Now in adopting this technique, there are several rules relative to what not to leave behind.
- Obviously, you never leave a gift of such value that the client is uncomfortable or forced to make a judgment decision not to accept it. Having a client reject a gift is a disaster and reflects on your bad judgment.
- If you don’t know about the client’s gift rules, a good rule of thumb is to never give anything valued over $50, even if permissible. In my experience, most of my leave-behind gifts have been paper.
- The third rule is to avoid gifts with a logo on them, except in the case of a research paper. You do not want the client branded with “your” stuff or your company’s logo, especially in the eyes of his peers or subordinates. To be seen with paraphernalia covered in your company’s logo will be perceived as you ‘marking his space.’
Early in my relationships with clients, I would lean toward giving technical or business items.
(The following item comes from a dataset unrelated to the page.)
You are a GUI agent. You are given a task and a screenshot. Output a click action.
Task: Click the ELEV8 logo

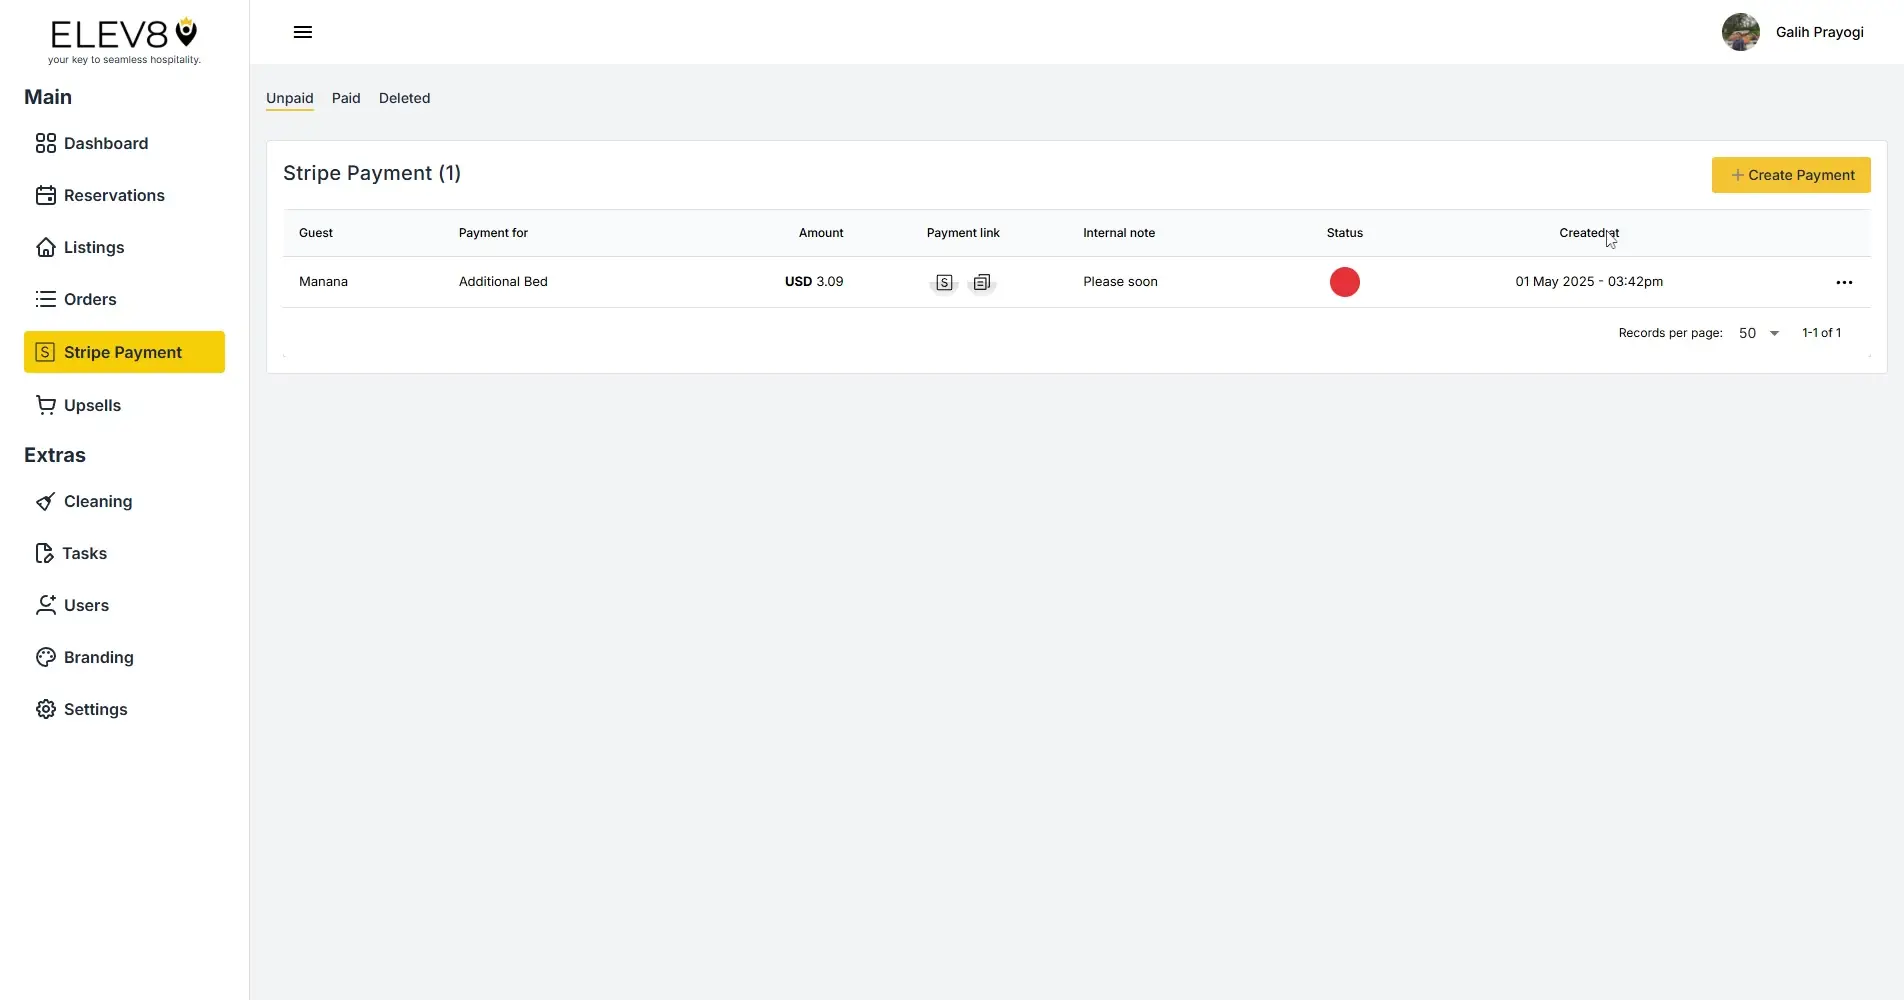[x=122, y=40]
But as I got to know the client’s hobbies and interests, more personal items relating to those interests were left. The mementos serve to create a wonderful bridge and represent thoughtfulness. Many of my clients can still tell you some article, book or artifact I have given for “leave something” gifts.
My mother taught me to never come empty-handed to a dinner party, and I have extended that lesson to never go empty-handed to a repeat client meeting.